# Off Topic > The Water Cooler >  >  Cool Dashboards - Tricks

## abousetta

Anybody got any cool dashboard examples they want to share? Any tricks on how to make dashboards look larger than life? Use of macros, formulas, conditional formatting, pivot charts, colors, etc.???

I will start by sharing a solution to make the dashboard remain in full-screen with no ribbon, tabs, etc. so that the dashboard takes up the full screen. If the user resizes the window (e.g. to move it another monitor), it will go full-screen again in a few seconds.

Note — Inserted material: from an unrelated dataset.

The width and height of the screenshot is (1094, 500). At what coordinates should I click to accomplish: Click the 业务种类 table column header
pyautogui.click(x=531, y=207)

Hope this helps and hope to get some other good ideas rolling...

abousetta

----------


## snb

A little bit too cool my friend.   :Mad:  :Mad:  :Frown: 

Can you please post the code you used to scr*** up my user interface.
And can you please post the code to restore everything to normal ?

----------


## royUK

You don't need all that code, Full Screen hides the FormulaBar, etc

----------


## royUK

mods

delete this file, it does indeed screw up Excel's settings

If you do want code to do this try searching my posts because I posted code that did this correctly some time ago.

Any one who needs to know

1. Restore Full Screen by clicking the small squares next to the close button, top right of screen
2.View Tab & restore Formulabar, etc,

----------


## MarvinP

Isn't that why abousetta called it a TRICK?  Just give him bad rep for the post and beware next time.

----------


## abousetta

Roy, if you have a better mouse trap, I obviously would like to see it, but I don't think I'm going to go through your 25,000 post to find it.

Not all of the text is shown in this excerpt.